Extended Data Fig. 1
Extended Data Fig. 1. HJs stabilize the SC during meiotic pachytene.
a, Representative fluorescence-activated cell sorting (FACS) analysis of DNA content at regular time intervals after induction of meiosis in SPM to monitor pre-meiotic DNA replication in cells with the indicated genotypes. Note that most cells have replicated their genomes after ~4 h in SPM. Corresponds to experiments in Fig. 1b–g and Extended Data Fig. 1b–g. b, c, Western blot analysis (b) and quantification of Yen1ON and Zip1 protein levels normalized using Pgk1 as loading control (c) in cells at indicated times in SPM. Yen1ON was induced by β-oestradiol addition (or MeOH as control) at 7 h. Corresponds to the experiment in Fig. 1b,c and Extended Data Fig. 1f. Yen1ON protein levels after addition of β-oestradiol are also shown in Fig. 1d. d, e, As in (b) and (c), for PGAL1-Yen1ON-ND. Corresponds to the experiment in Fig. 1e,f and Extended Data Fig. 1g. Yen1ON-ND protein levels after addition of β-oestradiol are also shown in Fig. 1g. f, Representative images of meiotic chromosome spreads at indicated times in SPM (left) and quantification of Zip1 synapsis and polycomplex formation (right) in the absence of Yen1ON induction (MeOH-treated control) at 7 h (n = 50 nuclei per time point; representative of three biological replicates). Control for the experiment shown in Fig. 1b–d. g, As in (f), for PGAL1-Yen1ON-ND. Control for the experiment shown in Fig. 1e–g. h, i, Time-lapse image montage of Zip1GFP in a cell nucleus (h) and quantification of structured Zip1GFP signal (i) after Yen1ON induction by β-oestradiol addition at ~7 h in SPM (t = 0 min). Arrowhead marks the emerging polycomplex. Mean of two biological replicates is plotted (n = 40 cells each). Corresponds to Supplementary Video 1. Scale bar = 1 µm. j, k, As in (h) and (i), for PGAL1-Yen1ON-ND. Mean of two biological replicates is plotted (n = 40 cells each). Corresponds to Supplementary Video 2.
Extended Data Fig. 2
Extended Data Fig. 2. HJs stabilize the SC central region but are dispensable for the axis-loop organization of pachytene chromosomes.

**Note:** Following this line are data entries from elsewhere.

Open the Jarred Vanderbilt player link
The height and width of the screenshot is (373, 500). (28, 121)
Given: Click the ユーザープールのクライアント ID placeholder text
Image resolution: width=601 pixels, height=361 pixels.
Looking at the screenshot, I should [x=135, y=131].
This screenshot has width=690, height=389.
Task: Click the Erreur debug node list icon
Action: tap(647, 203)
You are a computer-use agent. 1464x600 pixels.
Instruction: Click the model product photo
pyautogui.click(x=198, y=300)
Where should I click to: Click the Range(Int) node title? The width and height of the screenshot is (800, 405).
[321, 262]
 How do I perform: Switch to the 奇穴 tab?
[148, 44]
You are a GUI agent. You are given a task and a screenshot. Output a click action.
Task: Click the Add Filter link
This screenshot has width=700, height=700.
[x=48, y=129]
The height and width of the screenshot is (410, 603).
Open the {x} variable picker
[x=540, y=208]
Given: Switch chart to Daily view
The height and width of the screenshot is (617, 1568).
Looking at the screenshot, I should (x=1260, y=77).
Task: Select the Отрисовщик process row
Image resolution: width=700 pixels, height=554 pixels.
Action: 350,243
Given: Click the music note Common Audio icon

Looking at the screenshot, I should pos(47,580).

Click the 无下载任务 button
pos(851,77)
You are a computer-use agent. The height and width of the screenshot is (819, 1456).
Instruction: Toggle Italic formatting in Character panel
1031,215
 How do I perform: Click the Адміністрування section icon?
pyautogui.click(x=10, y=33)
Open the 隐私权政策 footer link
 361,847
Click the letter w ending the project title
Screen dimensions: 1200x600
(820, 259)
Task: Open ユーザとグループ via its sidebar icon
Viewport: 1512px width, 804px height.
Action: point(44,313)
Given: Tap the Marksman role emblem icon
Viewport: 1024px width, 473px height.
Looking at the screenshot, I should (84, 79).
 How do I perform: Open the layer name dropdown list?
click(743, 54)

a, Representative images of meiotic chromosome spreads at indicated times in SPM, immunostained for Ecm11-Gmc2 (green) and Smt3 (blue). Yen1ON expression was induced by β-oestradiol addition (or MeOH as control) at 7 h in SPM. Scale bars = 2 µm. b, c, Quantification of Ecm11-Gmc2 synapsis (b) and SC-associated Smt3 (c) from (a) (n = 50 nuclei per time point; representative of two biological replicates). d, Representative images of meiotic chromosome spreads at indicated times in SPM, immunostained for Zip1 (green) and Rec8 (magenta). Yen1ON expression was induced by β-oestradiol addition (or MeOH as control) at 7 h in SPM. Scale bars = 2 µm. e, Quantification of chromosome axis morphology based on Rec8 immunostaining from (d) (n = 50 nuclei per time point; representative of two biological replicates). f, Representative STED microscopy images of meiotic chromosome spreads at indicated times in SPM, immunostained for Zip1 (green) and Rec8 (magenta). Yen1ON expression was induced by β-oestradiol addition (or MeOH as control) at 7 h in SPM. Insets show magnified regions indicated by dashed lines. Arrowheads indicate example chromosome regions with split axes. Scale bars = 1 µm; scale bars in insets = 200 nm.
Extended Data Fig. 3
Extended Data Fig. 3. Recombination intermediates containing dHJs and SEIs are stable during pachytene.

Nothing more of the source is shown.